● **Exercise task**
Render the lines from the line with "Click Morocco's score" to the line with "coord(643,458)" as a Markdown table with the columns Row and Line, skipping blank lines.

● **Records for this task**
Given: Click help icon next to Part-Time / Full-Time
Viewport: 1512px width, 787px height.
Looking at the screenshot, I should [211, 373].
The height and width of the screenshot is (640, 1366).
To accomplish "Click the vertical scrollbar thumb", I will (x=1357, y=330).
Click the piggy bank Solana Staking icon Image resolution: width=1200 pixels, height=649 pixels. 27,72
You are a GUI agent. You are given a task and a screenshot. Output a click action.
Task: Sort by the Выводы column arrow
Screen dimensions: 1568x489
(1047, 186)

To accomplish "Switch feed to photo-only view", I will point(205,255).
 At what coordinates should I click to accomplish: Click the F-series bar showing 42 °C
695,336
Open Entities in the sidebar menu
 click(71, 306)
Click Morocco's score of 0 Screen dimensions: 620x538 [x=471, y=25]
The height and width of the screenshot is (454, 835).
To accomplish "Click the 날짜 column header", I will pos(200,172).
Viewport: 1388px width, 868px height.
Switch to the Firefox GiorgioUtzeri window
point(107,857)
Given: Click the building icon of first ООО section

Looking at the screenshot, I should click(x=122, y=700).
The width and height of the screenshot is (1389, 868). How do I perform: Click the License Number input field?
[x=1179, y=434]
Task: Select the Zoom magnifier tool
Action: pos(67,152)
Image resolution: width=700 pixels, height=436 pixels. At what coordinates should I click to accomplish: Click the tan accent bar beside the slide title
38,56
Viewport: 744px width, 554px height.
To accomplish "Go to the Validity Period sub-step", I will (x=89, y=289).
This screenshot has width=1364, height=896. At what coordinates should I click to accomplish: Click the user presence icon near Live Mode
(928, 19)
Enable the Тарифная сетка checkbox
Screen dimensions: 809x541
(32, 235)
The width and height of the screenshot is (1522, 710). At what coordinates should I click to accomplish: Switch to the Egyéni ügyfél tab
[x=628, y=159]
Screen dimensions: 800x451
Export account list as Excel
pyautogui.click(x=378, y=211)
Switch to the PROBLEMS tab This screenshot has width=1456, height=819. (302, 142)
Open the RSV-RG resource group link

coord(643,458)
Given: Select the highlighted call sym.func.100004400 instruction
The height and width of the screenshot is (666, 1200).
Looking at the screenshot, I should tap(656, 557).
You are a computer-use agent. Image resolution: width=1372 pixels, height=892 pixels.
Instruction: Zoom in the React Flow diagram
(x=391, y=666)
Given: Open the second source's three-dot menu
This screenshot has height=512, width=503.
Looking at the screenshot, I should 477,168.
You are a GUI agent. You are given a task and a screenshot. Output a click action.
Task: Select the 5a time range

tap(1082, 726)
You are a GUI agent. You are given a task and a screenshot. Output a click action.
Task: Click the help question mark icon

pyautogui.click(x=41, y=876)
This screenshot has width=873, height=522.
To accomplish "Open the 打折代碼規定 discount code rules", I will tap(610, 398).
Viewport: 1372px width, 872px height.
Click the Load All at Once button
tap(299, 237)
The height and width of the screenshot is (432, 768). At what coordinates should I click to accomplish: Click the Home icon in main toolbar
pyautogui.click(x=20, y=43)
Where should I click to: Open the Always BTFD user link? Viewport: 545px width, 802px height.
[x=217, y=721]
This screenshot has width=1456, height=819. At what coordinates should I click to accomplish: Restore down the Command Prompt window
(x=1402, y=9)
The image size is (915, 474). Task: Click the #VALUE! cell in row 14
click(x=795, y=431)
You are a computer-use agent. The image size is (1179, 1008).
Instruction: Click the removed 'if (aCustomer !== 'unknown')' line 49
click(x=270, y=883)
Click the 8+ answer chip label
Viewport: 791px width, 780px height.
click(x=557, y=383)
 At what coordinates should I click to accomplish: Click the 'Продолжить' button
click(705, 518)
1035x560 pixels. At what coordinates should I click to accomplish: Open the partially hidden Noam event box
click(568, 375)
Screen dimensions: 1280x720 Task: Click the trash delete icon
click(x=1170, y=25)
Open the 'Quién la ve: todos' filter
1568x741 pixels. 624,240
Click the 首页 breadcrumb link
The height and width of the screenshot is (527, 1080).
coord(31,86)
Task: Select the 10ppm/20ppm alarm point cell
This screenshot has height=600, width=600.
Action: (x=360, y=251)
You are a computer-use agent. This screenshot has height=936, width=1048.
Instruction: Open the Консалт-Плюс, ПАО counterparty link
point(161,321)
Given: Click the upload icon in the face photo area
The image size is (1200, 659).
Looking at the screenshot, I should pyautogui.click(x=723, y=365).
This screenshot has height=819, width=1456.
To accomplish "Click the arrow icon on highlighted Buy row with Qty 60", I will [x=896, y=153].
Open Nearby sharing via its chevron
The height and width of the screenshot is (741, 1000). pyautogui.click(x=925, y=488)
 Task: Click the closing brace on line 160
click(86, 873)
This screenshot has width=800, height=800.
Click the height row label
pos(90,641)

● **Reply to the task**
| Row | Line |
|---|---|
| 1 | Click Morocco's score of 0 Screen dimensions: 620x538 [x=471, y=25] |
| 2 | The height and width of the screenshot is (454, 835). |
| 3 | To accomplish "Click the 날짜 column header", I will pos(200,172). |
| 4 | Viewport: 1388px width, 868px height. |
| 5 | Switch to the Firefox GiorgioUtzeri window |
| 6 | point(107,857) |
| 7 | Given: Click the building icon of first ООО section |
| 8 | Looking at the screenshot, I should click(x=122, y=700). |
| 9 | The width and height of the screenshot is (1389, 868). How do I perform: Click the License Number input field? |
| 10 | [x=1179, y=434] |
| 11 | Task: Select the Zoom magnifier tool |
| 12 | Action: pos(67,152) |
| 13 | Image resolution: width=700 pixels, height=436 pixels. At what coordinates should I click to accomplish: Click the tan accent bar beside the slide title |
| 14 | 38,56 |
| 15 | Viewport: 744px width, 554px height. |
| 16 | To accomplish "Go to the Validity Period sub-step", I will (x=89, y=289). |
| 17 | This screenshot has width=1364, height=896. At what coordinates should I click to accomplish: Click the user presence icon near Live Mode |
| 18 | (928, 19) |
| 19 | Enable the Тарифная сетка checkbox |
| 20 | Screen dimensions: 809x541 |
| 21 | (32, 235) |
| 22 | The width and height of the screenshot is (1522, 710). At what coordinates should I click to accomplish: Switch to the Egyéni ügyfél tab |
| 23 | [x=628, y=159] |
| 24 | Screen dimensions: 800x451 |
| 25 | Export account list as Excel |
| 26 | pyautogui.click(x=378, y=211) |
| 27 | Switch to the PROBLEMS tab This screenshot has width=1456, height=819. (302, 142) |
| 28 | Open the RSV-RG resource group link |
| 29 | coord(643,458) |